Fit in Erste-Hilfe – ein Kurs für Senioren

1.4.2019: Bericht Margret Blascheck (Fotos Edmund Gneist)

 

Am Montag, 1. April startete das DRK – Ortsverein Holzgerlingen-Altdorf e.V. – mit der ersten Gruppe Senioren, um sie fit in Erste-Hilfe zu machen. Der Stadtseniorenrat Holzgerlingen e.V. hatte kräftig Werbung betrieben für dieses Kursangebot.

Beide April Kurse waren bereits nach kurzer Zeit ausgebucht. Dem hat Sandra Binder, Ausbilderin beim DRK Ortsverein Holzgerlingen-Altdorf, sofort Rechnung getragen und weitere Kurstermine im Juni und im Herbst 2019 ermöglicht. Anmeldungen bitte über das
DRK, Kreisverband Böblingen e.V.. Bei Bedarf gibt es weitere Zusatztermine, denn Sandra Binder ist der Meinung, jeder soll die Chance haben, seine Kenntnisse aufzufrischen.

Beim ersten Kurs trafen sich 19 Frauen und Männer, im besten Alter, in den Räumen des DRK in Holzgerlingen. Eine Umfrage unter den Teilnehmenden ergab, dass zwei der Männer noch nie einen Erste-Hilfe Kurs besucht hatten, denn zu der Zeit, als sie den Führerschein erworben hatten, war ein DRK-Kurs noch nicht vorgeschrieben.

Was haben wir gelernt:

Ganz wichtig ist, Ruhe zu bewahren. Keine Scheu zu haben, den Verletzten zu berühren und ihm zu vermitteln, dass wir Hilfe holen und bei ihm sind und auch bei ihm bleiben. Bis der Rettungsdienst eintrifft, der sich beim Absetzen des Notrufs unter der Nummer 112 auf den Weg macht, werden häufig von der Leitstelle die Helfer vor Ort mit alarmiert. Diese Helfer vor Ort sind ortsansässige, ehrenamtliche DRK´ler und deshalb oft sehr viel schneller an der Unfallstelle oder bei einem häuslichen Notfall, als der Rettungswagen.
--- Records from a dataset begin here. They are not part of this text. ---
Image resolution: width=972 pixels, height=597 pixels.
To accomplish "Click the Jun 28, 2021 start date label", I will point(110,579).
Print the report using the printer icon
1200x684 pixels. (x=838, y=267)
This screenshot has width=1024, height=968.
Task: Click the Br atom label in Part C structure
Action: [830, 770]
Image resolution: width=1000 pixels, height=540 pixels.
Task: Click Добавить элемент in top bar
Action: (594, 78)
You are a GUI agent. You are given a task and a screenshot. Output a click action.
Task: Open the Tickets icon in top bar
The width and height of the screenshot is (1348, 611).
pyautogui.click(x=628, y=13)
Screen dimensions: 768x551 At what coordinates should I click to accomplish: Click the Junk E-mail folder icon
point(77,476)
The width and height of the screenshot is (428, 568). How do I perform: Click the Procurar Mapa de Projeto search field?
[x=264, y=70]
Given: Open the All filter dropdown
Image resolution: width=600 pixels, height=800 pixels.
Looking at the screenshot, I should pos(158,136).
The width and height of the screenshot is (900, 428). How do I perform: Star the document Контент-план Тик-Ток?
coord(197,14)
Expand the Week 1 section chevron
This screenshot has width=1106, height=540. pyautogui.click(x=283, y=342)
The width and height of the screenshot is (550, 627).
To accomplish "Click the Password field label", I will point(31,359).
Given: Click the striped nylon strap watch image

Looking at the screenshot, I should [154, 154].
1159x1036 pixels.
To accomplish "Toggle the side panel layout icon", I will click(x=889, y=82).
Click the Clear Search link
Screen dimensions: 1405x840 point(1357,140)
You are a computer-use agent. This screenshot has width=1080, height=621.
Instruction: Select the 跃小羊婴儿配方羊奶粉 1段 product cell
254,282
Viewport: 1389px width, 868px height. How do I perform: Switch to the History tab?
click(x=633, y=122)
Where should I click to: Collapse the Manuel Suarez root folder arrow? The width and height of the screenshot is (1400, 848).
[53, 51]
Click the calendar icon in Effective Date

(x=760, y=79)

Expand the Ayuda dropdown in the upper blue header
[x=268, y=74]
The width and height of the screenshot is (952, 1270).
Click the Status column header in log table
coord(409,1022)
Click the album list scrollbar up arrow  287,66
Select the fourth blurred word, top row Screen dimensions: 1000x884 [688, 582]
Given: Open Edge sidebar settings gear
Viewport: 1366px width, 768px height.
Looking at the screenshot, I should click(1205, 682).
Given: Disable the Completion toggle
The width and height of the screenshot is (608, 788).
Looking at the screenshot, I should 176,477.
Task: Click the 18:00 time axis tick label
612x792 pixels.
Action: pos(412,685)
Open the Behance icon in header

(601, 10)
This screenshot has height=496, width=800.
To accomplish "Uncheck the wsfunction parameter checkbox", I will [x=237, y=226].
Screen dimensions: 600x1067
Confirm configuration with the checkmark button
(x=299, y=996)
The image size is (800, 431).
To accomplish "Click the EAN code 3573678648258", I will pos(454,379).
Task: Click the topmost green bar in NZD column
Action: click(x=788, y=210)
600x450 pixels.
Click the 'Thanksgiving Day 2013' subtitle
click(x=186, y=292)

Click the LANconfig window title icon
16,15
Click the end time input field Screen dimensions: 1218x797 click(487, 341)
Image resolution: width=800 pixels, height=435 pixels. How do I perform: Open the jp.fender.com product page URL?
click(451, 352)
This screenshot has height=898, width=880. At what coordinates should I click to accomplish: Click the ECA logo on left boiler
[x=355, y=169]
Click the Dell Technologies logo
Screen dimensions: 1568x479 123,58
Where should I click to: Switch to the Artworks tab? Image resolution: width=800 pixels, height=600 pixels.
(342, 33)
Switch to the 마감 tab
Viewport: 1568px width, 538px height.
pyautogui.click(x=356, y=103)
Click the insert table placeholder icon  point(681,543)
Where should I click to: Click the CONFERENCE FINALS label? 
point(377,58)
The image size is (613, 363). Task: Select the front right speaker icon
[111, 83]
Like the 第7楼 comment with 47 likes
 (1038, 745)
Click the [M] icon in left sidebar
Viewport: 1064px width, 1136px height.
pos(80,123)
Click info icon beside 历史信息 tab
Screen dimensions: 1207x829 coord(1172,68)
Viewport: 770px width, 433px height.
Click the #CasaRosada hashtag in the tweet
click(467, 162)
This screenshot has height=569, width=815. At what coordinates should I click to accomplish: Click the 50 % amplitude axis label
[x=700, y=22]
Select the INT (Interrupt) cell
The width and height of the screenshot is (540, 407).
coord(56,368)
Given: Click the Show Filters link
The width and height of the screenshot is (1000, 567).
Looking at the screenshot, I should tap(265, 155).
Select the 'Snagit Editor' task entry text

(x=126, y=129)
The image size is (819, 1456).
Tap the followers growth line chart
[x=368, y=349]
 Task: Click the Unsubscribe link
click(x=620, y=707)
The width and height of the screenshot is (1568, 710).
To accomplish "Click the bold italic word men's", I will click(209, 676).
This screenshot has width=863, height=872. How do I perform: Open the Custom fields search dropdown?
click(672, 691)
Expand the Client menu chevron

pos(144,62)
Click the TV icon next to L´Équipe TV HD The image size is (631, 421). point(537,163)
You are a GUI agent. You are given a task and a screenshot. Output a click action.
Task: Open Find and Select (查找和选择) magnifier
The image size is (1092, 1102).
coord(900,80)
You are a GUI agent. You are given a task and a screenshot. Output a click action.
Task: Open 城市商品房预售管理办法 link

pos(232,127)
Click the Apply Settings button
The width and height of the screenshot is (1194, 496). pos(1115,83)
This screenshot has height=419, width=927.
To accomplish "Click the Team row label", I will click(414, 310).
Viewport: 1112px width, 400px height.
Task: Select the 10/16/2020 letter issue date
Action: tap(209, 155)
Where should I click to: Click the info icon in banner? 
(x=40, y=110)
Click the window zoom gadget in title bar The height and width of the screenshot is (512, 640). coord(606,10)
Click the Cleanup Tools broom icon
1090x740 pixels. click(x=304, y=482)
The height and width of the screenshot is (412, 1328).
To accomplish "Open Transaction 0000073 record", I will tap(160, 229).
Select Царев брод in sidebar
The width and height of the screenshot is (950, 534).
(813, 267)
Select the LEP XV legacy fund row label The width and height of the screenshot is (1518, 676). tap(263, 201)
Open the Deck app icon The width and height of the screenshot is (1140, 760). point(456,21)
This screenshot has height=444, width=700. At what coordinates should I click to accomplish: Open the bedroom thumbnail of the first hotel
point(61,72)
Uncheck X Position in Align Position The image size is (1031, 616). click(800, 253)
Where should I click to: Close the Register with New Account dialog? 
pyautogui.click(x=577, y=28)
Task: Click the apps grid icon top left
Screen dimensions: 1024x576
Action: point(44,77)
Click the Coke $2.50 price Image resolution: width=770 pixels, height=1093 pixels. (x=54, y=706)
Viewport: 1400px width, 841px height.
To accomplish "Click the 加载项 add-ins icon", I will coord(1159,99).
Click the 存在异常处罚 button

Wenn ein Notruf abgesetzt wird, ist es wichtig, die genaue Adresse zu nennen und wenn nötig auch als Lotse zu dienen.

Das Thema Sturzprävention wurde erläutert. Also alle Stolperfallen, wie Brücken oder Läufer aus dem Haushalt entfernen. In der Hektik sind es oft die kleinen Dinge, die uns zur Stolperfalle werden können.

Der Patient sollte wenn möglich auf dem Boden gelagert werden, denn wie sagte Sandra Binder „wer auf dem Boden liegt, kann nicht mehr fallen“. Hat der Patient Kreislaufprobleme ohne Schmerzen, werden die Beine hochgelagert. Ist eine wärmende Decke vorhanden, wird der Patient zugedeckt, also so handeln, was einem der gesunde Menschenverstand eingibt.

Am Modell zeigte Frau Binder, was mit der Zunge passiert, wenn der Mensch bewusstlos ist – Kopf sanft nach hinten überstrecken, somit wird der Rachenraum automatisch wieder frei. Mit diesem lebensrettenden Handgriff wird gleichzeitig die Atmung kontrolliert. Wenn der Patient atmet, drehen wir ihn in die stabile Steitenlage und dann kommt das Wichtigste – wieder den Kopf überstrecken!

Die Herz-Lungen-Wiederbelebung wurde an einer Puppe geübt – als Hilfe für den Rhythmus kann man sich den Beatles-Song „Yellow Submarin“ vorstellen. All diese kleinen Tipps sind es, die den Teilnehmern mit auf den Weg gegeben wurden und somit das Gehörte auch im Gedächtnis bleibt.

Ein weiteres Unwissen wurde ausgeräumt. Die meisten der Teilnehmer sind davon ausgegangen, dass ein Defibrillator die mechanische Herz- Lungen-Wiederbelebung unnötig macht. Dieser dient aber dazu, ein Herzflimmern mit einem Stromstoß zu beheben und dem Erste-Hilfe-Leistenden die weiteren notwendigen Schritte zu beschreiben. Nur in der Verbindung mit der Herz-Lungen-Wiederbelebung ist dieses Gerät sinnvoll.

Sandra Binder entließ die Gruppe mit dem Wunsch, das neu gewonnene Wissen nie anwenden zu müssen und doch mit dem guten Gefühl, dass wir für den Notfall gut gerüstet sind.